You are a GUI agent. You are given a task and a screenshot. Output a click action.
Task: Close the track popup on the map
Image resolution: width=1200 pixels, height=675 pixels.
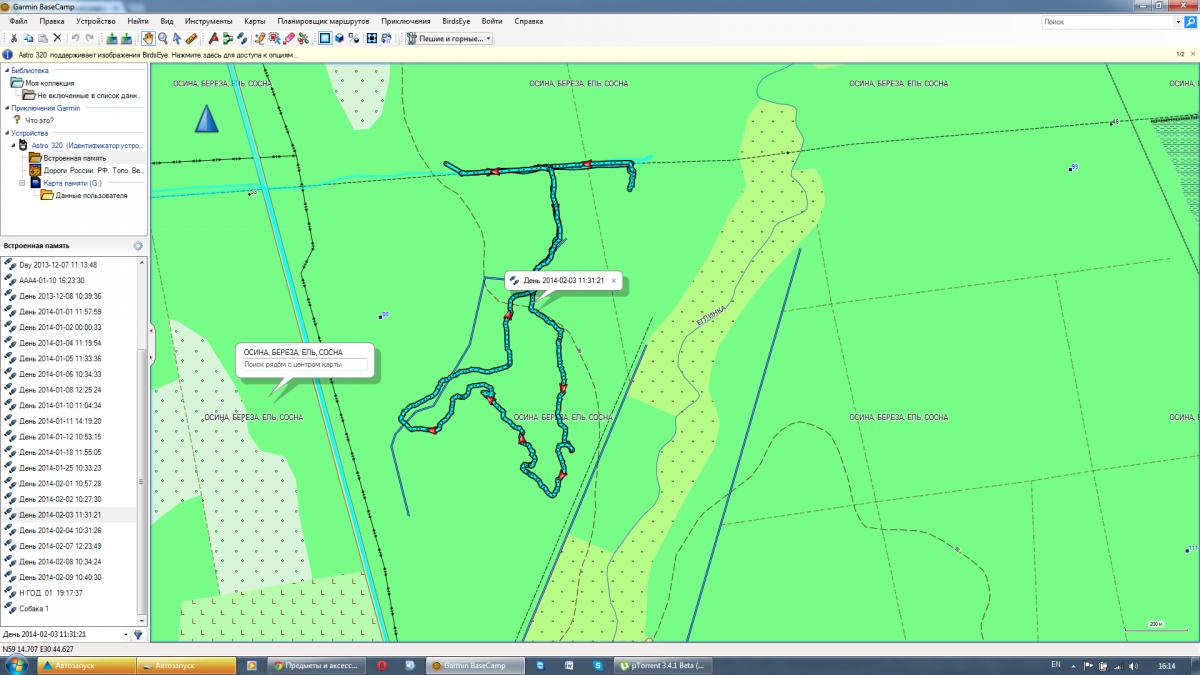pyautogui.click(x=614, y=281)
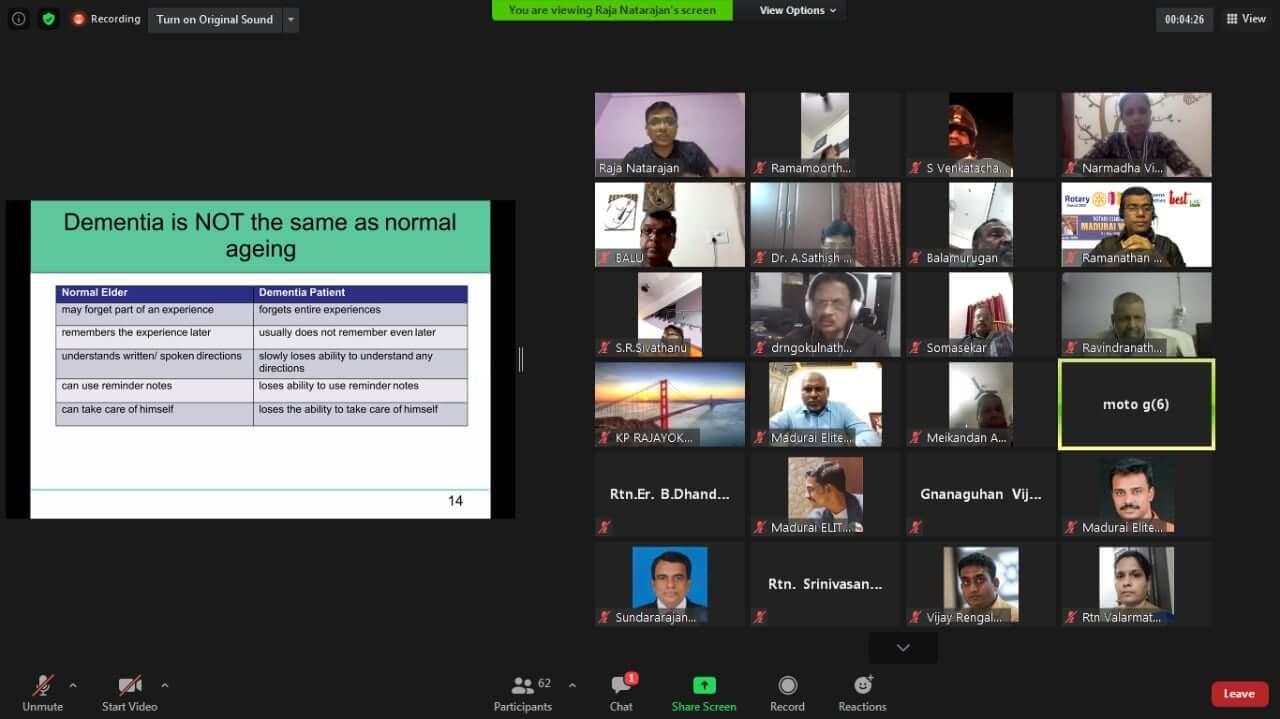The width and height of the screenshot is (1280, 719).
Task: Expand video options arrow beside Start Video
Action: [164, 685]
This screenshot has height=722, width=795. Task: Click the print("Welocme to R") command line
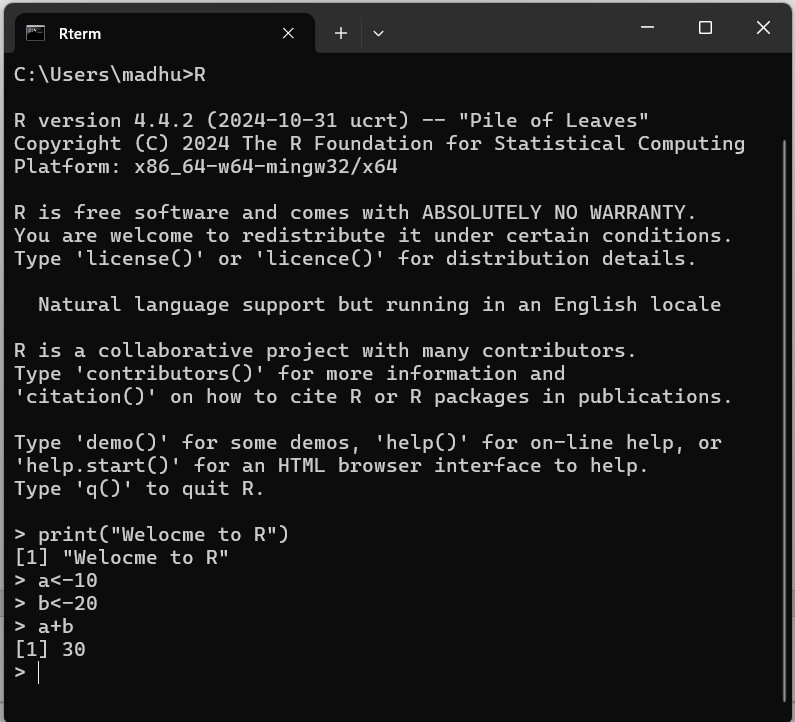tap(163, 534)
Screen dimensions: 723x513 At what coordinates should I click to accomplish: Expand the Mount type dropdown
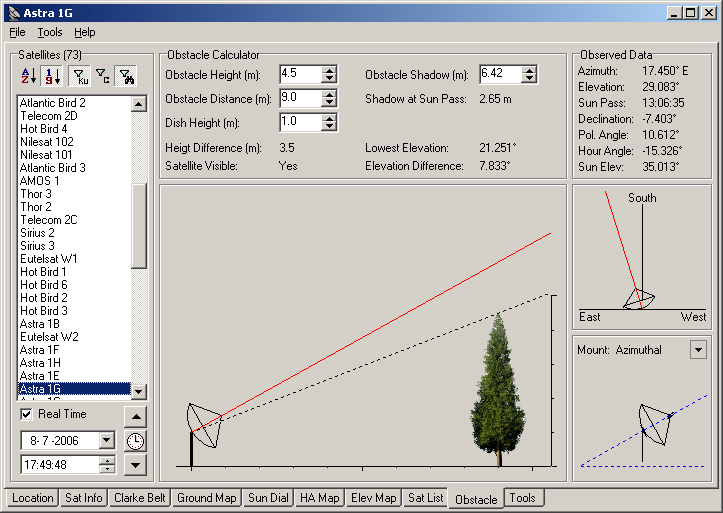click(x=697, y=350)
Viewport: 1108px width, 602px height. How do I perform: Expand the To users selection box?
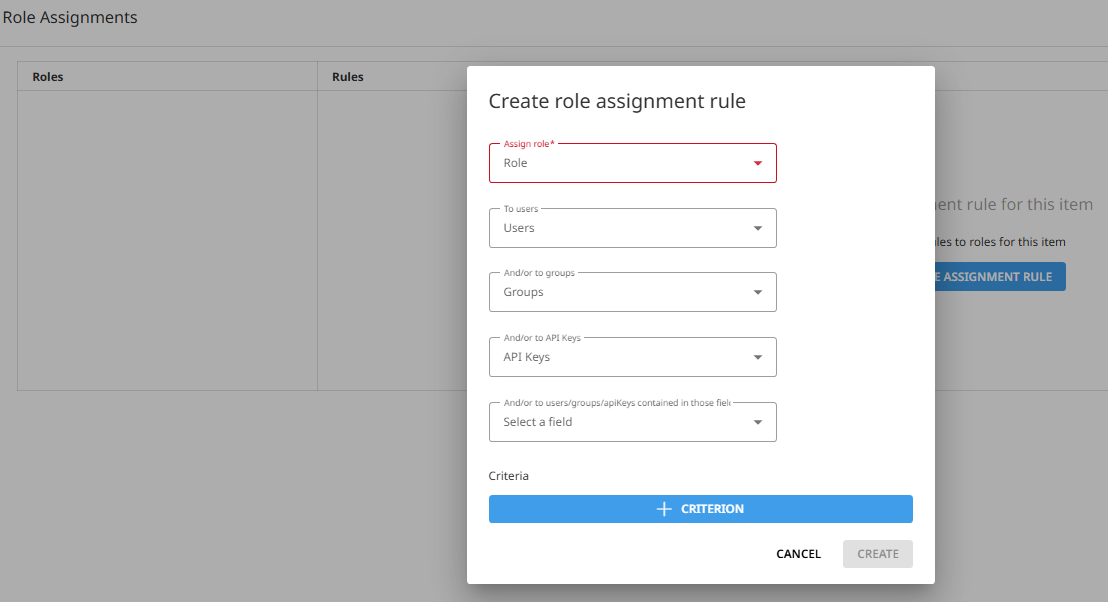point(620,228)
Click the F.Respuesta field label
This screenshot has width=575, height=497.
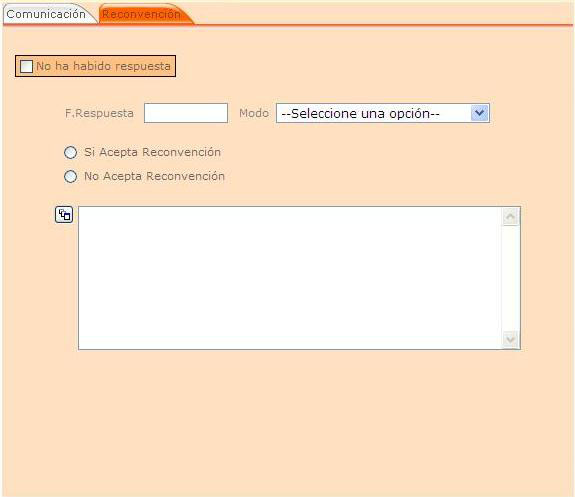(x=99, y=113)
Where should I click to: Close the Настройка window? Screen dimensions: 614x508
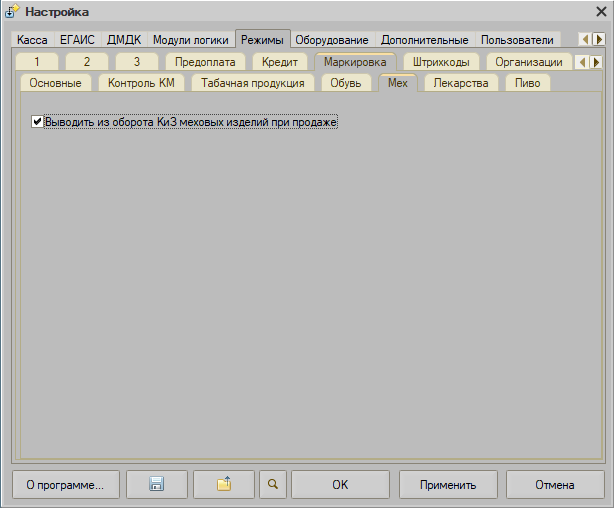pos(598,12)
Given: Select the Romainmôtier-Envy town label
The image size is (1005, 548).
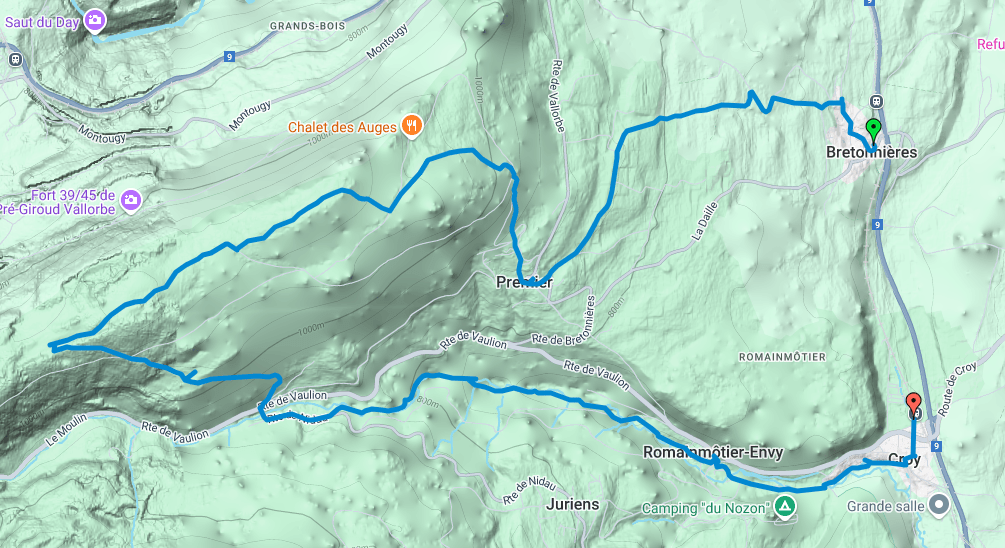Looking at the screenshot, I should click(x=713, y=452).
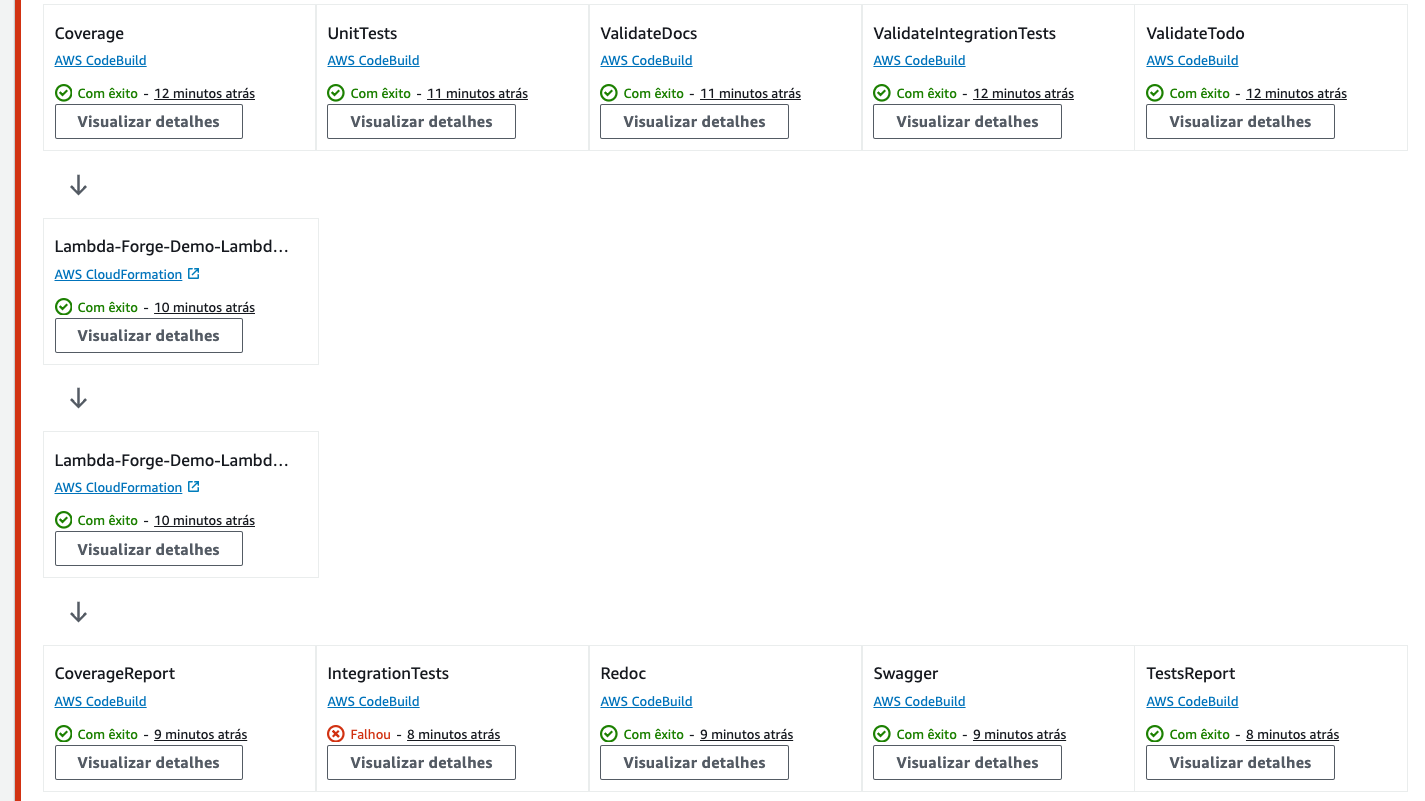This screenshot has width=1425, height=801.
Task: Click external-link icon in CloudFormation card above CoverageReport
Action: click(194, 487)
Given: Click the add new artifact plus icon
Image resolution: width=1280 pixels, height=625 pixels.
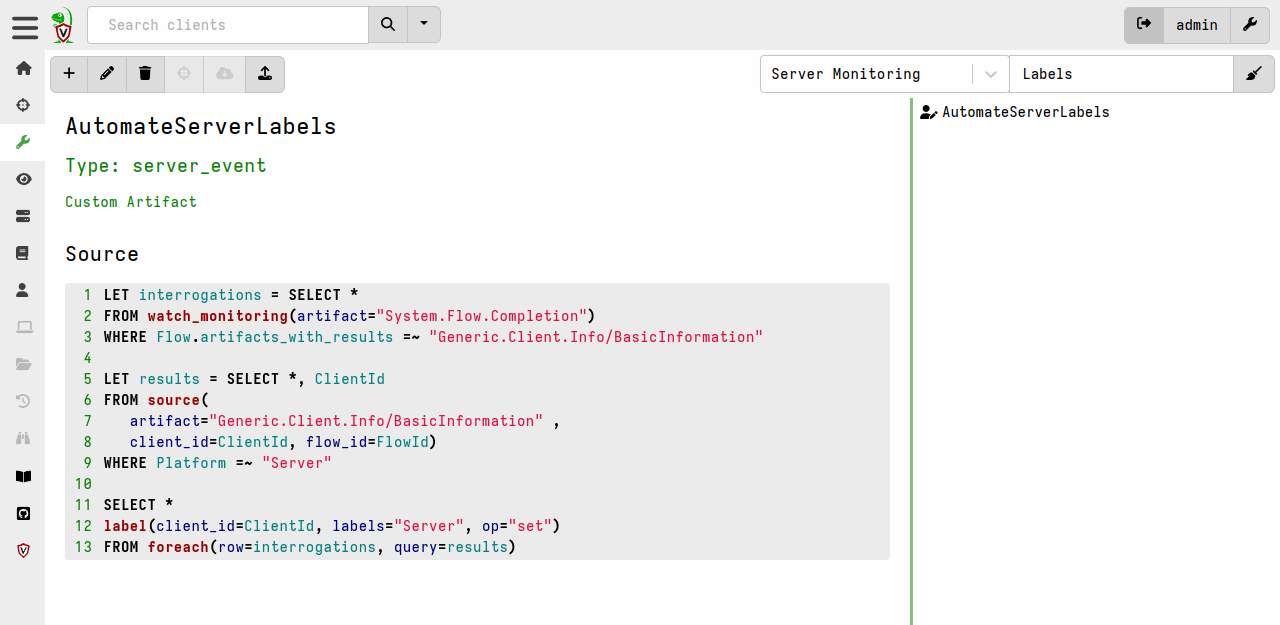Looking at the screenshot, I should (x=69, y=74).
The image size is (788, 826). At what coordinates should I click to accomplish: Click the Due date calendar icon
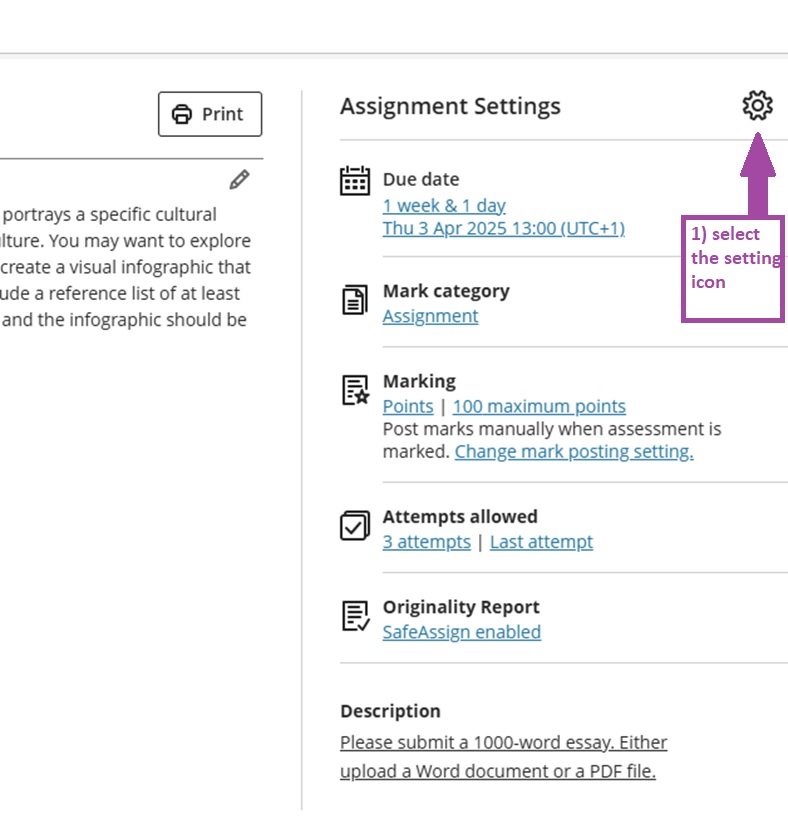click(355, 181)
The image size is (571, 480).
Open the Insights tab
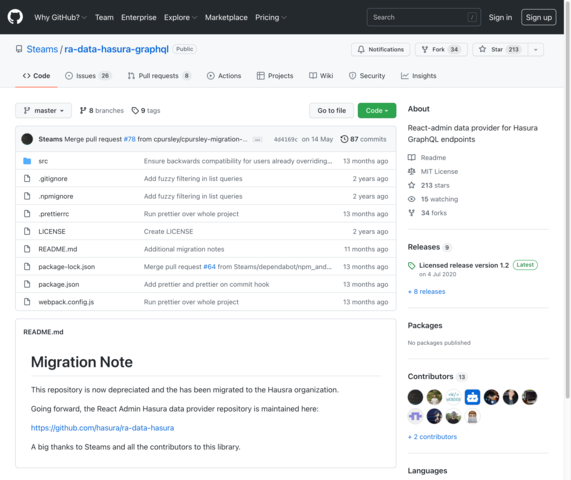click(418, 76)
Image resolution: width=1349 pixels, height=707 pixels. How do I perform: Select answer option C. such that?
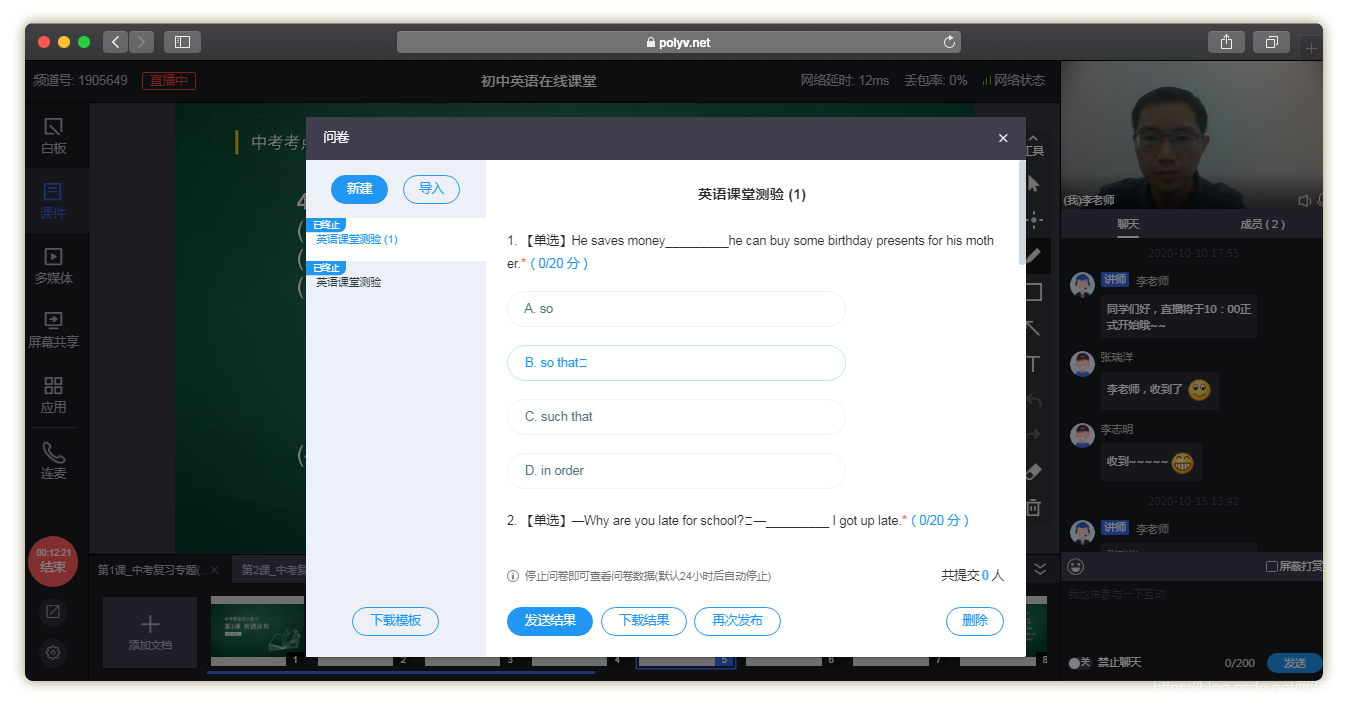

────────

*What you have to do*
Every entry above has to be repeated exactly, apart from its pictures.

*Result below*
You are a GUI agent. You are given a task and a screenshot. Output a click action.
Task: Close the track popup on the map
Image resolution: width=1200 pixels, height=675 pixels.
pyautogui.click(x=614, y=281)
The width and height of the screenshot is (1280, 719).
Task: Expand video options arrow beside Start Video
Action: [164, 685]
This screenshot has height=722, width=795. Task: Click the print("Welocme to R") command line
tap(163, 534)
Screen dimensions: 723x513 At what coordinates should I click to accomplish: Expand the Mount type dropdown
click(x=697, y=350)
Viewport: 1108px width, 602px height. How do I perform: Expand the To users selection box?
point(620,228)
Click the F.Respuesta field label
This screenshot has width=575, height=497.
(x=99, y=113)
Where should I click to: Close the Настройка window? Screen dimensions: 614x508
pos(598,12)
Given: Select the Romainmôtier-Envy town label
The image size is (1005, 548).
Looking at the screenshot, I should click(x=713, y=452).
This screenshot has width=1425, height=801.
Task: Click external-link icon in CloudFormation card above CoverageReport
Action: click(194, 487)
Given: Click the add new artifact plus icon
Image resolution: width=1280 pixels, height=625 pixels.
Looking at the screenshot, I should (x=69, y=74).
The image size is (788, 826). At what coordinates should I click to accomplish: Click the Due date calendar icon
click(355, 181)
The image size is (571, 480).
Open the Insights tab
click(418, 76)
Image resolution: width=1349 pixels, height=707 pixels. How do I perform: Select answer option C. such that?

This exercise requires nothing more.